I need to be able to create a temporary file with a specified file name and write data to it, then zip said file with filename up along with other files:
fd, path = tempfile.mkstemp(".bin", "filename", "~/path/to/working/directory/")
try:
with os.fdopen(fd, "wb") as tmp:
tmp.write(data)
with ZipFile("zip.zip", "w") as zip:
zip.write("filename")
zip.writestr("file2", file2_str)
zip.writestr("file3", file3_str)
# ...
finally:
os.remove(path)
I think I must be misunderstanding how mkstemp works, I get the error at the first line of code here:
FileNotFoundError: [Errno 2] No such file or directory: '~/path/to/working/directory/filenameq5st7dey.bin'
It looks like a bunch of garbage gets added to the file name before the suffix is put on the file. I've tried this without a suffix and I still get garbage at the end of the file name.

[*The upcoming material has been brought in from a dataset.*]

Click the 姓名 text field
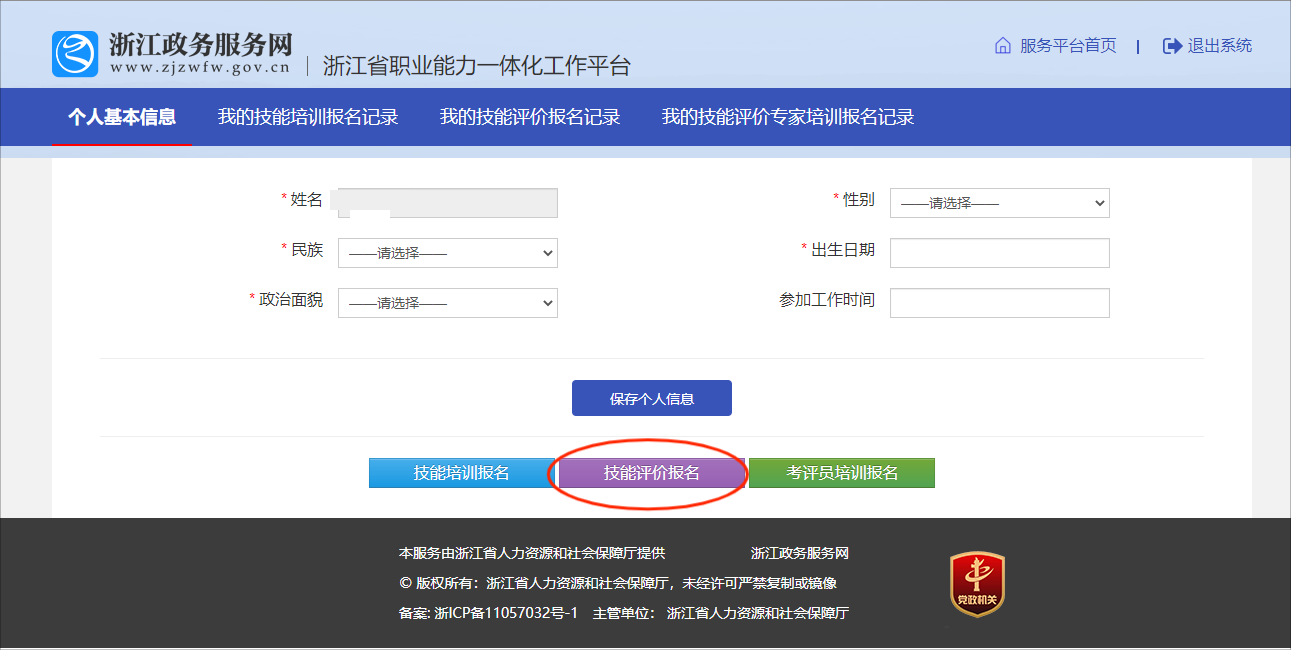This screenshot has height=650, width=1291. tap(447, 203)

Aside from the garbage in the file name, why do I get a file not found error instead of having a temporary file created in my directory with that name (plus garbage)?
You supplied this argument:
"~/path/to/working/directory/"
Perfectly natural, it makes sense why you would supply it. But it is wrong. If you ls .
you likely will not find a ~
directory.
What you were hoping for was expansion to ${HOME}
, as the Bourne shell does. In python we must call this function:
os.path.expanduser("~/path/to/working/directory/")
Print the result it returns and you'll see why it's essential.